Benefits of sharing with DPLA

Why should your institution share your metadata with TDL and DPLA?

  • Amplifying your unique digital collections by sharing information about them with DPLA helps you reach new users who might never have discovered them otherwise. DPLA exposes your materials to a diverse global audience, including researchers, students, educators, genealogists, and more.

  • Your collections remain housed in your institution’s digital repository system while being shared and accessed in DPLA. TDL and DPLA only aggregate metadata about digital materials, not the materials themselves, so users are always directed back to your local repository to view and access those items.

  • DPLA includes materials from institutions throughout Texas and the United States, ranging from major national institutions to small local historical societies, in a powerful one-stop search experience. Combining your materials with this national collection creates new connections between items, helps users discover items they might not have known to look for, and contextualizes your community’s story within the national narrative.

Sharing your collections allows your items to be seem alongside similar materials from around the US, as with this photo from Houston Public Library next to similar items from Utah and Colorado.
  • Sharing with DPLA means that your materials can be seen in different contexts within the DPLA. They may be included in subject-based portals like the Black Women’s Suffrage Digital Collection and the Cleared to Land aviation portal, which automatically gather materials about a particular topic for easy access.  Metadata about items shared with DPLA is also made available through the DPLA API, which allows developers to build new tools and interfaces using that metadata.  Your materials might even be used to make an animated gif in the international GIF IT UP competition.

  • Being part of DPLA can make your digital library projects more attractive to funders and grant-makers, by broadening your collections’ reach and demonstrating engagement with a national network.

  • When you contribute metadata to DPLA, you join a national network of cultural heritage stewards who work together to increase access to digital resources.
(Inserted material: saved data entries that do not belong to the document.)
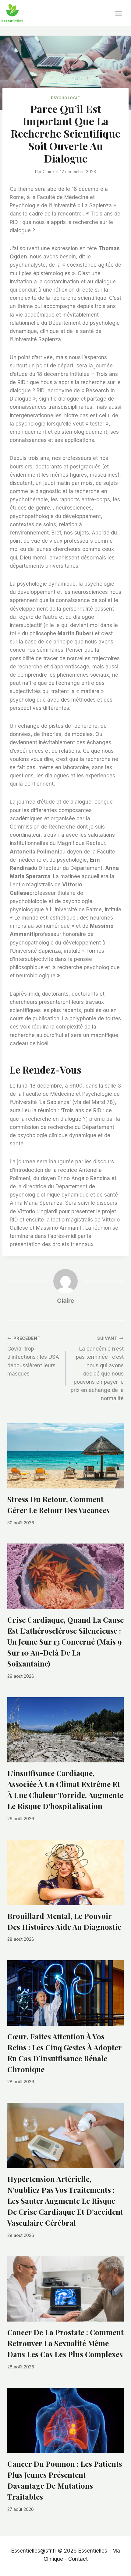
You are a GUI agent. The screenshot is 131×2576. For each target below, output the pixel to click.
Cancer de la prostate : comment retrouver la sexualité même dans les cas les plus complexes (65, 2343)
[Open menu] (121, 13)
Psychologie (65, 98)
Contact (78, 2559)
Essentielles (92, 2551)
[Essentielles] (12, 13)
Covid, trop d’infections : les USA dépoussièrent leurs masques (33, 1356)
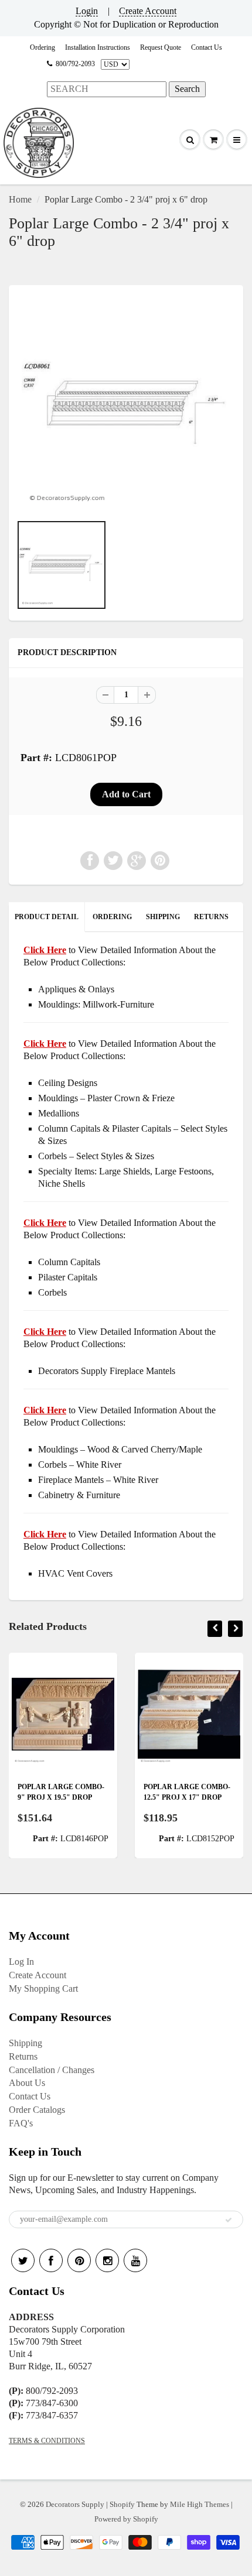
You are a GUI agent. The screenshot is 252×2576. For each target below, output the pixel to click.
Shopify (122, 2504)
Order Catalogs (37, 2110)
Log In (21, 1962)
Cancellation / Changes (51, 2070)
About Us (27, 2083)
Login (87, 11)
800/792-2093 (75, 64)
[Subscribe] (228, 2220)
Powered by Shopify (126, 2519)
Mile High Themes (199, 2504)
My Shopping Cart (43, 1988)
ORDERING (112, 917)
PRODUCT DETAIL (47, 917)
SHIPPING (163, 917)
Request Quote (160, 47)
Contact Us (206, 47)
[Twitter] (23, 2260)
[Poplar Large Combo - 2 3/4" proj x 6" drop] (126, 405)
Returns (23, 2056)
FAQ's (21, 2123)
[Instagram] (107, 2260)
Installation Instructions (97, 47)
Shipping (25, 2043)
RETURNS (211, 917)
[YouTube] (135, 2260)
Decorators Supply (75, 2504)
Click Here (44, 1044)
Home (20, 199)
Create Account (147, 11)
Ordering (42, 47)
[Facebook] (51, 2260)
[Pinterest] (79, 2260)
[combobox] (106, 89)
By participating, you can help increase local knowledge at your institution and across TDL about metadata quality & standards, copyright & rights statements, promoting digital collections, and related topics.

  • Sharing your metadata with DPLA often leads to improvements to that metadata. TDL is happy to share your metadata with DPLA as-is (provided it meets the minimum requirements). However, many institutions find that the process of looking at their metadata in DPLA, in collaboration with TDL staff, helps identify priority areas for cleanup and enrichment.

Animated gif created for GIF IT UP 2020, based on a film held at UNT (source).